Dreams, Oz states in the film, are destined to remain rosy, perfect, and unsullied so long as they exist only as dreams. The moment they are enacted and made concrete, reality collides with vision – they take on a sour taste, they have imperfections and flaws. “Israel is a dream come true and, as such, it is disappointing,” Oz says. “The taste of disappointment is not in the nature of Israel, it is in the nature of dreams.”

Shifting between continents and time periods, reality and fiction, “Amos Oz: The Nature of Dreams” considers the place of Amos Oz within Zionism, and what has happened to the larger Zionism dream – or spectrum of dreams. After all, what is disappointing and sour to one Israeli, to one Zionist, is perhaps the consequence of the fulfillment of another Zionist dream, the dimming of Labor Zionism and the rise of more religious or nationalistic forms of this ideology, two states and one state.

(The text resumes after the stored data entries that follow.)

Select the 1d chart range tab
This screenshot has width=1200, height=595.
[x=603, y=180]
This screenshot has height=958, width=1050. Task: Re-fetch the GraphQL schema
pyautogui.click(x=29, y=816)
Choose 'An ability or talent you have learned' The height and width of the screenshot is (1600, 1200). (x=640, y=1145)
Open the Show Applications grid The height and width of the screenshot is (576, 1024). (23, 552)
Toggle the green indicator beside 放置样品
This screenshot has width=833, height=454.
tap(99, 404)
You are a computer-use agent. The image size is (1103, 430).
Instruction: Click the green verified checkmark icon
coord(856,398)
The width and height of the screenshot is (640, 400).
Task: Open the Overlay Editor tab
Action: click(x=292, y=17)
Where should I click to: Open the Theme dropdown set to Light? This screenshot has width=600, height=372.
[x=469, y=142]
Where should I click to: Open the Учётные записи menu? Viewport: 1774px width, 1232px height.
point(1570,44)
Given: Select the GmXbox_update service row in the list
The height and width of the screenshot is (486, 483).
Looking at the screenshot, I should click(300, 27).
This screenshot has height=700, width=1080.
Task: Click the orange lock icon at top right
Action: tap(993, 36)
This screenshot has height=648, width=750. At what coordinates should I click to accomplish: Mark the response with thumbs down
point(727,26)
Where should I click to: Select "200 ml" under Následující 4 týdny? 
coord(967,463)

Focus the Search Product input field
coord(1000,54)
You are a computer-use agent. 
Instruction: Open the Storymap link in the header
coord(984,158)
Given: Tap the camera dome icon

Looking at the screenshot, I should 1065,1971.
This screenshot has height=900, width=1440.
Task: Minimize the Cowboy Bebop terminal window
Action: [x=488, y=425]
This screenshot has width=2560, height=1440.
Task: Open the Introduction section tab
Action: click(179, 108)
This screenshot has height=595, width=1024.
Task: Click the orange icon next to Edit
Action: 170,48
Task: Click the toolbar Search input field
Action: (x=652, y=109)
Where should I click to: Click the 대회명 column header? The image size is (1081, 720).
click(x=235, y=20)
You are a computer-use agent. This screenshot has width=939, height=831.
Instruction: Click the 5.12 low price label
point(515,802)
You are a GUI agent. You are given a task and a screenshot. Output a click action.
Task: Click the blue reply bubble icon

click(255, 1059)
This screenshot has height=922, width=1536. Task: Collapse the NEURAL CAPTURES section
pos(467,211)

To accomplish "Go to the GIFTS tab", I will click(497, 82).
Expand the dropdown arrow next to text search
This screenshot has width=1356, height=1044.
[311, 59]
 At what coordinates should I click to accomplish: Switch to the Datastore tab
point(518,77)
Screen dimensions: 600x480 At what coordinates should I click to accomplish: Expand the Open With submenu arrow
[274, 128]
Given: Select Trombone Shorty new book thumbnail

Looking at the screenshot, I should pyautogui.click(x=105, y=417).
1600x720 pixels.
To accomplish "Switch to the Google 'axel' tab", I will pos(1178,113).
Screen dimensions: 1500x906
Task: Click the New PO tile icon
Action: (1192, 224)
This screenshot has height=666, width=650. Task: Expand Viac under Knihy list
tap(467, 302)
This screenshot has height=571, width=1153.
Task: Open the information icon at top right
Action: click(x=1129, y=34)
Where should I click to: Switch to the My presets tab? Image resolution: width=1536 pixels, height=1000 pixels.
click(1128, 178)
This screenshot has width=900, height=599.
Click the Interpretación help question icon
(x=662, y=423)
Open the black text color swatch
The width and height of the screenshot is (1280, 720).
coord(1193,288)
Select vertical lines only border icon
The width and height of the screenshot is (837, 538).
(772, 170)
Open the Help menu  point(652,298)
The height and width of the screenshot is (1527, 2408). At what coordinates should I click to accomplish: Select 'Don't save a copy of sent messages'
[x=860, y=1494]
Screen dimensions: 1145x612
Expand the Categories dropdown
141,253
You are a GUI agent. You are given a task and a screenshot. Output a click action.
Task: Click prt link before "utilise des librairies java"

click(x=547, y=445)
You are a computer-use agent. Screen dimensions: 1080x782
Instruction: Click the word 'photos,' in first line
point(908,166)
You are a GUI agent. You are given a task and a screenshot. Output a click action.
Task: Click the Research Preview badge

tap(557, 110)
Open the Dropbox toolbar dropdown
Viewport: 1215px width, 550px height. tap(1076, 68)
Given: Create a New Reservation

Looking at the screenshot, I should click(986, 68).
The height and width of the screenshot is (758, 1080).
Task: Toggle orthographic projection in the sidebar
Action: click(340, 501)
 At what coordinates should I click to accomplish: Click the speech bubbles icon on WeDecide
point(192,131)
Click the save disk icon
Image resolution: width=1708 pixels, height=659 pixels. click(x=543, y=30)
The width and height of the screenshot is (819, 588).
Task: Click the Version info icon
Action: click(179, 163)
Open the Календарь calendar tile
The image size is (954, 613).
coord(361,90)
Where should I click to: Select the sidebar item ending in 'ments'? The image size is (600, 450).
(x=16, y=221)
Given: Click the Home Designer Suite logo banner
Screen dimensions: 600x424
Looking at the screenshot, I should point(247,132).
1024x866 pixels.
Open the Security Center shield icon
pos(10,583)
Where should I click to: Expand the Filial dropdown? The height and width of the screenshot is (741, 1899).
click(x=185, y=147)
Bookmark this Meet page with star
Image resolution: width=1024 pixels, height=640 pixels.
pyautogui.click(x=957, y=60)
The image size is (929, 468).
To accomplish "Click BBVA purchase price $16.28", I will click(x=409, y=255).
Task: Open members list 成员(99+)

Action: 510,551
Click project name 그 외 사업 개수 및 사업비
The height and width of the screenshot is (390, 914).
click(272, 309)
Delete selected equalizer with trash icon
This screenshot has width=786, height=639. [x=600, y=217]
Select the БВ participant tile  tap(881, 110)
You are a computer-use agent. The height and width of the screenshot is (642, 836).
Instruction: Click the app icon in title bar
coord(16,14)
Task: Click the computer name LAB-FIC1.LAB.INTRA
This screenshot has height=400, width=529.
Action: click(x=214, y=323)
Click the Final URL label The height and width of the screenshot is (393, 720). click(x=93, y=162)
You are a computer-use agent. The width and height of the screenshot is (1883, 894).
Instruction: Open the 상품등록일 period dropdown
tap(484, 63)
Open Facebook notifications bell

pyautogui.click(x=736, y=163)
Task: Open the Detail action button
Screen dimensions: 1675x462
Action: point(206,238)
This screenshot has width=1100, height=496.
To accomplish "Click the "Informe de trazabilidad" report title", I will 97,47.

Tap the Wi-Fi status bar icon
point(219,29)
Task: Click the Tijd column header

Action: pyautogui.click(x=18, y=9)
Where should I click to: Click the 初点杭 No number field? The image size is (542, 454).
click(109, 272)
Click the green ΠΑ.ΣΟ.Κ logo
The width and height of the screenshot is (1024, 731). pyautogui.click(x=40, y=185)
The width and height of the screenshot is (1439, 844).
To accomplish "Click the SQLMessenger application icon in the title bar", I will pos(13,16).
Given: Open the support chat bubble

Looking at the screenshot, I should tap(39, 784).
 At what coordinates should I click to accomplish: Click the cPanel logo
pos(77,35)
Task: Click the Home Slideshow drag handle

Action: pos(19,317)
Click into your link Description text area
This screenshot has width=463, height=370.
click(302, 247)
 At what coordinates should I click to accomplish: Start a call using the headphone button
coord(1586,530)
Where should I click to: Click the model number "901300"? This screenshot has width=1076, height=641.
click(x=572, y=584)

In the documentary, Oz reads from an historic essay on the subject, “The meaning of homeland.” First published in 1967 during the period of light-headed euphoria and drunkenness which followed Israel’s remarkable victory in the Six Day War, Oz soberly considered what it meant to be a Zionist, what it meant to be a Jew, and what it meant for Zionism to recognise that its future was bound up in coexistence with the Arab population of the Land of Israel, of Palestine. This essay – available today in the collection “Under This Blazing Light” – warrants re-reading.

The necessity and the origins of Zionism itself are clear, Oz writes. For hundreds of years, the Jew in Europe “has been perceived as the symbol of something inhuman,” part of the “infrastructure of the Western mind” that required a character to inhabit the role of the sufferer, the wanderer, the swindler, “to be fated to be a genius and an abomination. As such:

Being a Jew in the Diaspora means that Auschwitz is meant for you. It is meant for you because you are a symbol, not an individual. The symbol of the justly persecuted vampire, or the symbol of the unjustly persecuted innocent victim – but always and everywhere, you are not an individual, not yourself, but a fragment of a symbol.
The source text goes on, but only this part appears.